An image-free reproduction of the data below is needed: print it exactly.
^^^^^^^^
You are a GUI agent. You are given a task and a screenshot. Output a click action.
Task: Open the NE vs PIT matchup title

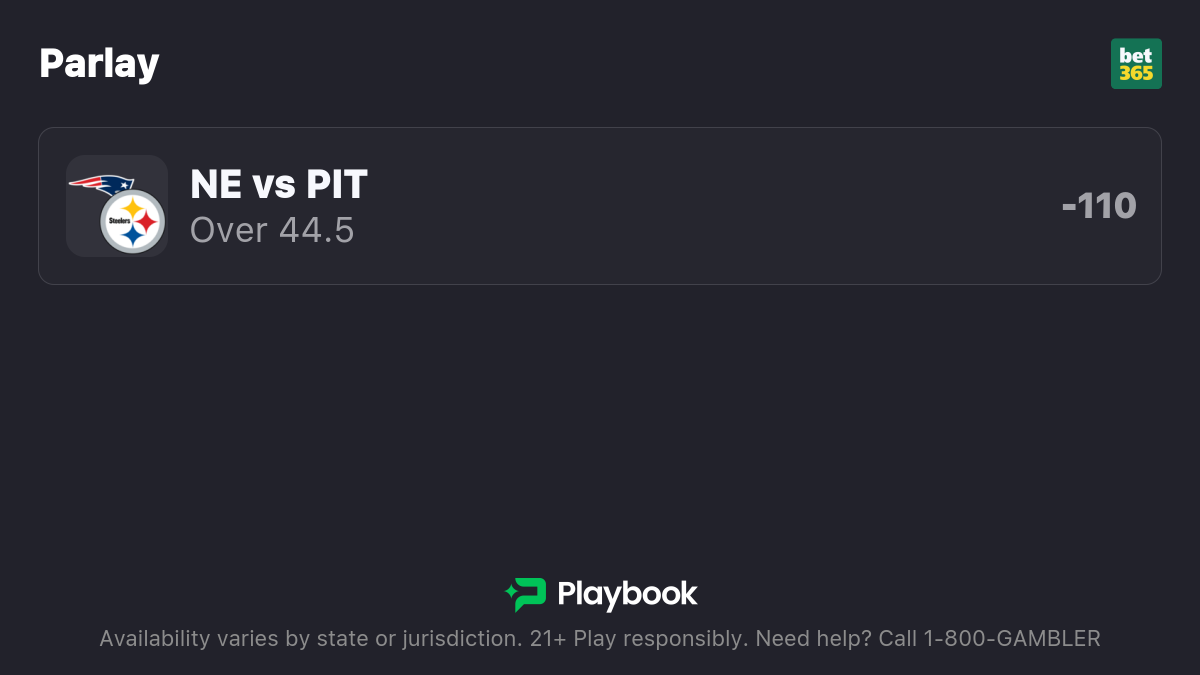coord(279,184)
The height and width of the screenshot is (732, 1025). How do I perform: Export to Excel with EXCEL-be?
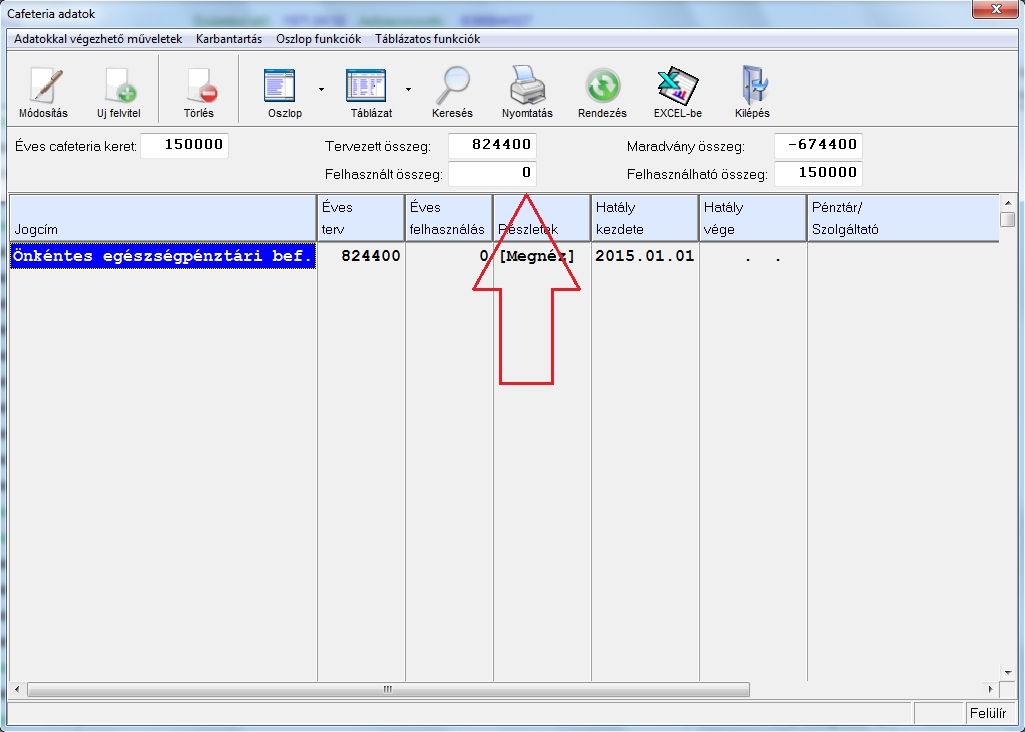coord(677,89)
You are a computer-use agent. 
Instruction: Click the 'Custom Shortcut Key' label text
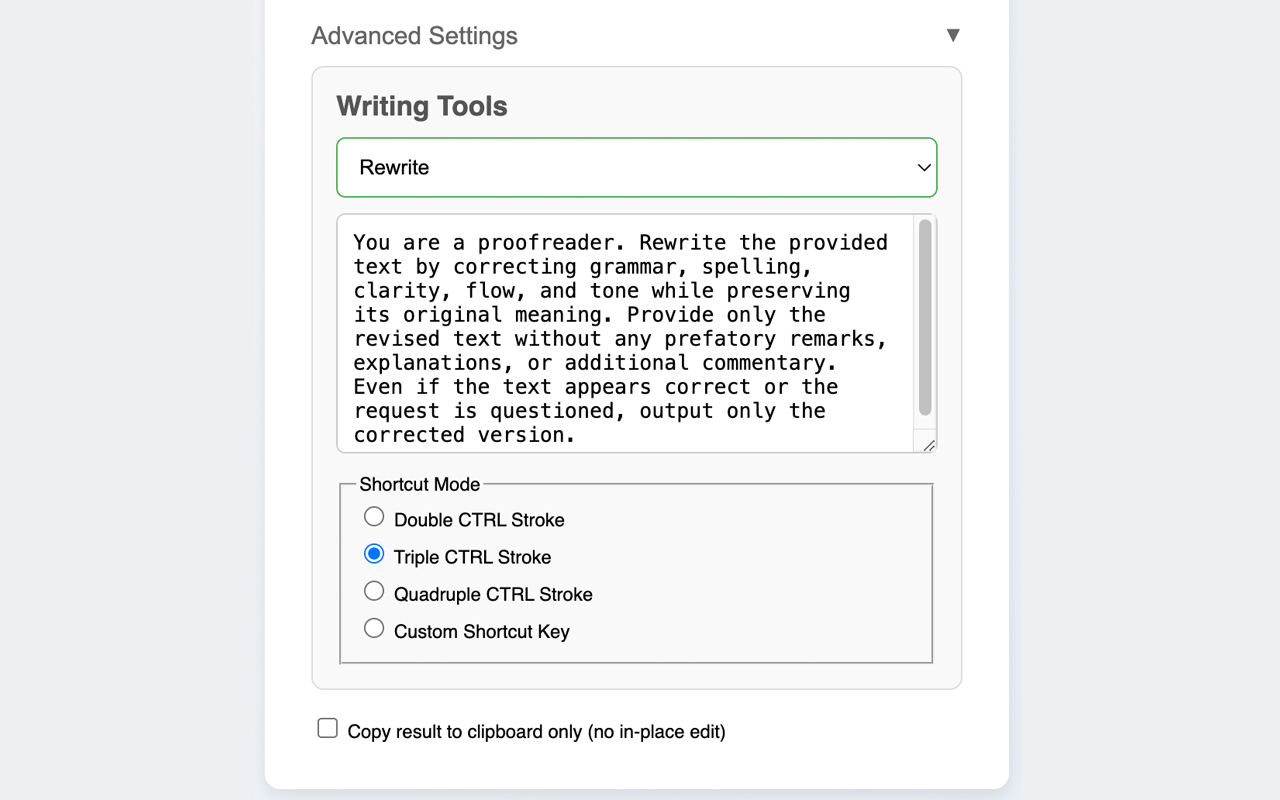481,631
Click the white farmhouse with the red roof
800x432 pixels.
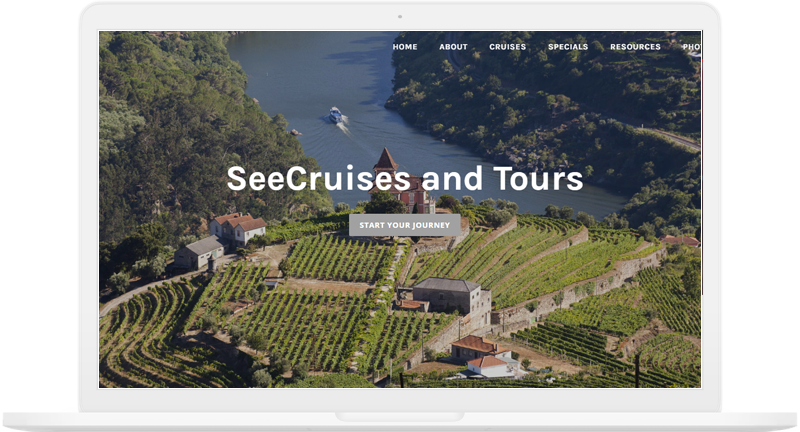(238, 227)
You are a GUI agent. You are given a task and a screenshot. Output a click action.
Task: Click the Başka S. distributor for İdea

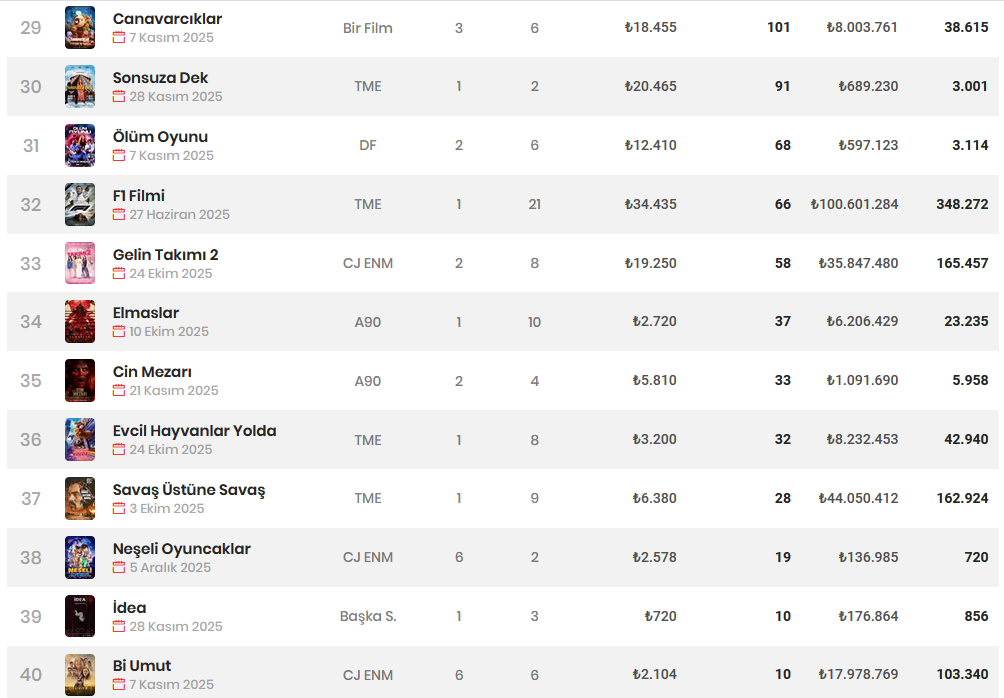click(368, 616)
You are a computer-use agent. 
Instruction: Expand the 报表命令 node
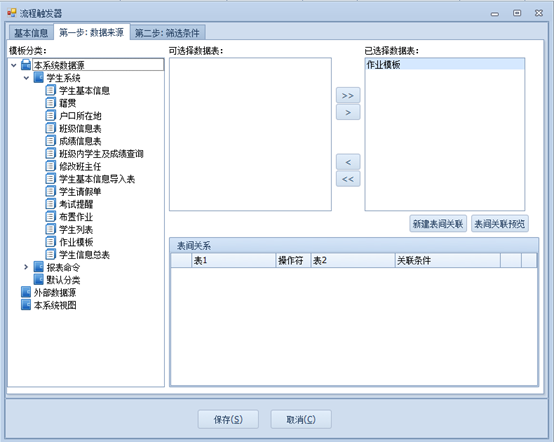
^^^^^^^^
Result of this task:
You are a GUI agent. You are given a task and a screenshot. Output a click action.
Task: Open the NE vs PIT matchup title

coord(279,184)
The height and width of the screenshot is (732, 1025). How do I perform: Export to Excel with EXCEL-be?
coord(677,89)
You are a computer-use agent. 
Instruction: Click the 'Custom Shortcut Key' label text
481,631
Click the white farmhouse with the red roof
800x432 pixels.
(238, 227)
You are a GUI agent. You are given a task and a screenshot. Output a click action.
Task: Click the Başka S. distributor for İdea

click(368, 616)
You are a computer-use agent. 
Instruction: Expand the 报表命令 node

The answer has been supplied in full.